Sir

So an amusing feature of the purchase of the refrigerator I bought to replace the one I bought in 2013, to replace the one that had been running 18 years except the door finally fell off, was the number of times I got called Sir.

This is just the latest of a litany of appliance failures. When I moved in, my then plumber opined that the water heater was about 35 years old and still going strong. About seven years later it showed signs of, you should pardon the expression, tanking and we got a new one. Thirteen years later I was told the bottom was on the way to rusting out.

Then there were the washing machines. For all my working life I’ve done something like 25 sets of sheets a week. I beat the crap out of washers. The front loader I bought in 2000 lasted nine years; the next one, barely four; the one after that, two and a half, and one after that croaked just after the end of the two year parts warranty. The repairman I called — a guy with clear anger management problems and indifferent cell phone skills — managed to finally look up the company website on his phone, swearing all the while, and told me it wasn’t worth what I’d pay to fix the washer.

This is what you hear now. By the time he left I had extracted the information that one brand of washer, and only one, made the agitation mechanism the way they used to, when machines didn’t faint if you used them. Only one independent store in the area handled them — the big Sears and Home Depot type dealers sold only the instabreakers — and I paid out the wazoo, whereupon we instantly went into a pandemic and those 25 loads a week were a matter for history.

The 2013 fridge had its first breakdown at 18 months — a fried circuit board which refried again, like beans, a couple of years after the first replacement. Some time after that the onboard defrosting cycle went wonky and the repairman told me it was because the food I had stored in the freezer drawer stuck out a little over the top. You got me. That fix lasted until a couple of weeks ago when the fridge started warming up again.

I said Fuck It and called the fancy dealer again. The fridge appeared two days later (I had all the windows open, forced KN95 masks on the deliverymen, and ran the Corsi-Rosenthal air filter until a half hour after they left, because everyone has gone insane).
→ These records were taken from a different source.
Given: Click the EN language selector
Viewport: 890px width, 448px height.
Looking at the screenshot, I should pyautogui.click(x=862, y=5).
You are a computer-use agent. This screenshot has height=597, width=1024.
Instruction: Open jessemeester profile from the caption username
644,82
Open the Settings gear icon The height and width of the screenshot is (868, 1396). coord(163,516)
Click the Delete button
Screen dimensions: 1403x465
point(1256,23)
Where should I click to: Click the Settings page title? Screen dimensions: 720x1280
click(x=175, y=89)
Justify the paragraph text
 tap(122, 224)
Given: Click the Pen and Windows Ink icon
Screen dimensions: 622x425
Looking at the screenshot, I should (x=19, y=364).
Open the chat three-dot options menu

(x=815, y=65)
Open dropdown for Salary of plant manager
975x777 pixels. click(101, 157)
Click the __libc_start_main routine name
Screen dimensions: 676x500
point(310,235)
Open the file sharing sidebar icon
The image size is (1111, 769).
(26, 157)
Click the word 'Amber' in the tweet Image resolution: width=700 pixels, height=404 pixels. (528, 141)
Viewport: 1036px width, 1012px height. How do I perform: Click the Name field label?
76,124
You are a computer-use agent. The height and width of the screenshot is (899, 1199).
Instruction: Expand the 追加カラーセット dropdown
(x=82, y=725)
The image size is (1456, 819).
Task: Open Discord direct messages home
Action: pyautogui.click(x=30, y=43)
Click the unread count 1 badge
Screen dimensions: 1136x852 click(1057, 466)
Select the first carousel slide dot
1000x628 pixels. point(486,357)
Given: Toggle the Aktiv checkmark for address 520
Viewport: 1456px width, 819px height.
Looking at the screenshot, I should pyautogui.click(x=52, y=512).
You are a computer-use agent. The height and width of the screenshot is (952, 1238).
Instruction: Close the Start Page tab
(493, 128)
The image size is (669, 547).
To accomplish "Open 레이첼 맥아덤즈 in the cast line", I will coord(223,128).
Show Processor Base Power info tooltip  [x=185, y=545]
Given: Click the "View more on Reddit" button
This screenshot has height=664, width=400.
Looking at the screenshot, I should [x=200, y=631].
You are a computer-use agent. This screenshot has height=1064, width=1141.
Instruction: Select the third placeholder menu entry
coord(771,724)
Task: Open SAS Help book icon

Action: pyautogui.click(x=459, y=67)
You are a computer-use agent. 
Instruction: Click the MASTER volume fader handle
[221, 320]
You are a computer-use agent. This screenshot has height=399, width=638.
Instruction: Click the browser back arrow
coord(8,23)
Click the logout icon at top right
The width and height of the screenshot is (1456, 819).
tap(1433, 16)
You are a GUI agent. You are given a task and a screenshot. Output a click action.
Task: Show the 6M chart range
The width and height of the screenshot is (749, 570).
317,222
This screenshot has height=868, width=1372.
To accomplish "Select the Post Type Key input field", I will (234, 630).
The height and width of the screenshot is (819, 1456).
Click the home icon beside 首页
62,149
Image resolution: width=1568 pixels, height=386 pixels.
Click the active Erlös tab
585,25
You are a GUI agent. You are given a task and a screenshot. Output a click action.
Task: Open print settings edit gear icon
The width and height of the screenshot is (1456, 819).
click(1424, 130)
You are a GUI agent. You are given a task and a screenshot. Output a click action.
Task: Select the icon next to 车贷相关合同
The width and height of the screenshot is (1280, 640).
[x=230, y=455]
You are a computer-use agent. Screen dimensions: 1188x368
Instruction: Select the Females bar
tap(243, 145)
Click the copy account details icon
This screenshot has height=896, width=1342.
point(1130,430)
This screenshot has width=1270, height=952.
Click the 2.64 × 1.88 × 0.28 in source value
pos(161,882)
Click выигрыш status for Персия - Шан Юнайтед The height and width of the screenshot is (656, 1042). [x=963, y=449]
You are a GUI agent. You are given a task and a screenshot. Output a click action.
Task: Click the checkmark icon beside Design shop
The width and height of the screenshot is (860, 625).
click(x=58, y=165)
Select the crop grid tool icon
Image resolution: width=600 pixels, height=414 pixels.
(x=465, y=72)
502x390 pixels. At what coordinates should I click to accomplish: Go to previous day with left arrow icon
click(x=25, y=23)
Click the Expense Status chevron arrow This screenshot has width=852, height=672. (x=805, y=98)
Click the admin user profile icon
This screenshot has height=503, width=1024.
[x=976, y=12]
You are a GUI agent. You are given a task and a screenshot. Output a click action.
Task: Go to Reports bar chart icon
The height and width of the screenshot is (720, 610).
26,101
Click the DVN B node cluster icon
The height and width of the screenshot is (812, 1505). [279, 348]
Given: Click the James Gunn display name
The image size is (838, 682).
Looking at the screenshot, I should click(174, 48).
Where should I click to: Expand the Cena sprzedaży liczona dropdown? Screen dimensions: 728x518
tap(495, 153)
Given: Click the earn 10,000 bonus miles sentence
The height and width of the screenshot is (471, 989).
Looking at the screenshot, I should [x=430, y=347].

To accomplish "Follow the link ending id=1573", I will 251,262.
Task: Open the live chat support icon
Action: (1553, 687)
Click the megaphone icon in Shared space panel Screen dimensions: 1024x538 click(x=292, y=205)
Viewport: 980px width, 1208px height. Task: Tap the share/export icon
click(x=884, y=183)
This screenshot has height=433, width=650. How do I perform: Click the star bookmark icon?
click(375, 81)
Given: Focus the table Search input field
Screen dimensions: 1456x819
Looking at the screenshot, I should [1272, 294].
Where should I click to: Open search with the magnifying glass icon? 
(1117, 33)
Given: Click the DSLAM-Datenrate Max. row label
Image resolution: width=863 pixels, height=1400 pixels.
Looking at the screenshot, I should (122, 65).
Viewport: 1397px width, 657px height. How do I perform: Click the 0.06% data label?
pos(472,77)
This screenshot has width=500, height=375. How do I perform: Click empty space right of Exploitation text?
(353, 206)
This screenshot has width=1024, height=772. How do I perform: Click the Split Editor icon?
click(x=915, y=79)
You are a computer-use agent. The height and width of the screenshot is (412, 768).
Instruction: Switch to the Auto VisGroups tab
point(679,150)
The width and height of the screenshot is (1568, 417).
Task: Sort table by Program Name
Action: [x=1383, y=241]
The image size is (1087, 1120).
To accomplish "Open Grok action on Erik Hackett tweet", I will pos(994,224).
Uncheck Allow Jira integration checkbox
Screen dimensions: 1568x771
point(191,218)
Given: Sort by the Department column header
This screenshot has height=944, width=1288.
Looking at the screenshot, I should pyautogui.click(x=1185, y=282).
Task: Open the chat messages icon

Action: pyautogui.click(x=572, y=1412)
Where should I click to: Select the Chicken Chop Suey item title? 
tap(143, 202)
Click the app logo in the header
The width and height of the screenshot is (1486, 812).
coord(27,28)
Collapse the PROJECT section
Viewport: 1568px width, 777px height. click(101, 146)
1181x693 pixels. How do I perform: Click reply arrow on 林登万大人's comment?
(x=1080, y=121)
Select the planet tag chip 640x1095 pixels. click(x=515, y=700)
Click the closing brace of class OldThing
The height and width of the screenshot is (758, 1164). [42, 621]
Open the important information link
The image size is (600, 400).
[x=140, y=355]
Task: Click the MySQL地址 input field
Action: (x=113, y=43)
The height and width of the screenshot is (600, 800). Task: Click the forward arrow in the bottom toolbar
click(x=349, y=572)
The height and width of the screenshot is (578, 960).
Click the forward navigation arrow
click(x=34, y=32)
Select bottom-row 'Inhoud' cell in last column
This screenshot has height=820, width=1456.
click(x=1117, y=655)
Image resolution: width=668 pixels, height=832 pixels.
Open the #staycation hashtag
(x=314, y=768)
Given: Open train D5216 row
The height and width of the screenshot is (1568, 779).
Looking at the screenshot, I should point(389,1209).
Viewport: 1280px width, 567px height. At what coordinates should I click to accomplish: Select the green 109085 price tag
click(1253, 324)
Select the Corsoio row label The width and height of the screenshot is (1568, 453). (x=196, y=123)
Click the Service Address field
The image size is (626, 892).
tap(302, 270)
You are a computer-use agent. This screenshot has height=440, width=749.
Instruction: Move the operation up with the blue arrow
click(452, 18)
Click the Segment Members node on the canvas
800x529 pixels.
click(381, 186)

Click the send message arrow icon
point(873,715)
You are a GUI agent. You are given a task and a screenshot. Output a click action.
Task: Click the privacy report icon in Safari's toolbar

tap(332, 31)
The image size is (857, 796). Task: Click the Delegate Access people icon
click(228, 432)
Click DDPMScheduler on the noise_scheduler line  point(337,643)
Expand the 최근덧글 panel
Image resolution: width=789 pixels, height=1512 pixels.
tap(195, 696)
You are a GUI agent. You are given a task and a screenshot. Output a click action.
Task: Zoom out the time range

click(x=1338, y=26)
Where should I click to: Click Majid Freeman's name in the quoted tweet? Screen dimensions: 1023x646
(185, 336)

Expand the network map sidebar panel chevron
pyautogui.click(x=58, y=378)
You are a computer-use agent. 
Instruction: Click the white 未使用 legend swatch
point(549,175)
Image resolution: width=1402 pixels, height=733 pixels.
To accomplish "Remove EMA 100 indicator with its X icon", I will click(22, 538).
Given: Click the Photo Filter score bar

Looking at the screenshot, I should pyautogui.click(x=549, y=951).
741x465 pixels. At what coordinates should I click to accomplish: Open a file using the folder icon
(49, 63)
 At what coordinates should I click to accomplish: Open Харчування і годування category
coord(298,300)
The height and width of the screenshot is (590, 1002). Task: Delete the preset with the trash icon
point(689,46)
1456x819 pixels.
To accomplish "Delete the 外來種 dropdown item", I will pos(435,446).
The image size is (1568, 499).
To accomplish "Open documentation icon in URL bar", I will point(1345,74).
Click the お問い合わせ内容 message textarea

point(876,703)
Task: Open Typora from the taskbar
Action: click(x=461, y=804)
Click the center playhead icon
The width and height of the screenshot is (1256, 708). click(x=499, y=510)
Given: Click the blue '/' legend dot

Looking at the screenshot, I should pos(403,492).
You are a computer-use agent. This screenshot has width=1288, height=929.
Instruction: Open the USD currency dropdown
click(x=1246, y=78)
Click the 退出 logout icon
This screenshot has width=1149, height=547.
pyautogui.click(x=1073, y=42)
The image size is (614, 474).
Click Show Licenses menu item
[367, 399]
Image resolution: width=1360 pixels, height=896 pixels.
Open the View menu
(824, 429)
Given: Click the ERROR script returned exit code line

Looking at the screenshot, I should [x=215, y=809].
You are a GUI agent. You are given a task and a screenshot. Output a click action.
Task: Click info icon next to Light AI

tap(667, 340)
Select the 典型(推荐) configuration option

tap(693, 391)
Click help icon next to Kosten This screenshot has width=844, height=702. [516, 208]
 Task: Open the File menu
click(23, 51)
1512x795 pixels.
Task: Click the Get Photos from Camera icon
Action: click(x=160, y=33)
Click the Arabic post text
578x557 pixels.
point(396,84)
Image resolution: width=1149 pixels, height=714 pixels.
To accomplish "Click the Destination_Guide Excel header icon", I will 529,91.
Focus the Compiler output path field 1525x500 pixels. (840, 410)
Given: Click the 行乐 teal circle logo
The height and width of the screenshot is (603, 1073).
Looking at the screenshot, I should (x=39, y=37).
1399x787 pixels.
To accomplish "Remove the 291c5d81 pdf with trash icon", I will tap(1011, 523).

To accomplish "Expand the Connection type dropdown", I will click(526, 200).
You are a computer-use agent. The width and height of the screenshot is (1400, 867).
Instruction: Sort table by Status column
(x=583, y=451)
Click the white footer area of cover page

This time it only took two days. The freezer is full of frost and the naked eye (at least the Engineer’s, because I am only half blind now rather than nearly blind) can see the gap between the gasket seal and the refrigerator door.

This refrigerator cost more in absolute dollars than my first car. Fucksake. Part is on order.

But there’s always something to make you smile, and for me, it’s the salesman calling me Sir on the phone, and the repairman calling me Sir when he scheduled his visit. I am a light baritone (all my shower arias are parts like Scarpia and Hans Sachs) and this happens a lot. I think it gets me some respect. I’ve gotten it to my face when I’m wearing a jacket and hat. The times being what they are, I’m waiting for someone to try throwing me out of a women’s bathroom, except that for the foreseeable future, I’m not going into any public bathrooms because this friggin thing is not over and in a mask, no one can tell if you’re Sir or Ma’am anyway. It could be the solution to a lot of problems.

6 thoughts on “Sir

  1. You’ve heard my “minnie mouse” voice… whether speaking in English or Spanish on the phone even people I hardly ever speak to on the phone still always know it’s ME.

    Luckily kitchen appliances are the responsibility of my landlord to replace (they are never worth repairing) and I keep wishing my washing machine or fridge would kick the bucket so I could get a better version. No such luck. HOWEVER my stupid smart TVs seem to give out after about 4-5 years. Laptops too.

  2. When my refrigerator– a bottom-freezer design that regularly froze the vegetables in the drawers as well–puked, I found a free vintage Kenmore top-freezer design which works even better. I’m still happily using my 1991-era Maytag washer and dryer. I know these are more environmentally costly in electricity and water, but avoiding the manufacturing and transportation associated with replacing them has to count for something.

    And as a low alto with a credible tenor range, I get addressed as “sir” a lot as well.

    • Oh god, the Fridge That Freezes Things. Had a lot of that with the one that just crapped out. And I did in fact fantasize about perhaps locating a 20 year old unit somewhere. I wonder if there’s a marketplace for things like that.

  3. He was right about Home Depot etc. Four or five years ago I replaced my water heater. The plumber said just get one, he’d put it in. I had HD deliver a Rheem. It ceases to function every eighteen to twenty-four months. I fix it be replacing a control module. I’ve done that three times now. Rheem will pay for it every time until the thing is ten years old. Seeking advice, I talked to a different plumber about it. He said Rheem went to shit and that’s why HD sells it. There’s only one good brand left. Of course I forget what it was.

    • The washing machine, in case anyone needs to know, was Speed Queen. All the other ones are assembled out of parts made all over everywhere with a breakdown-prone spin mechanism.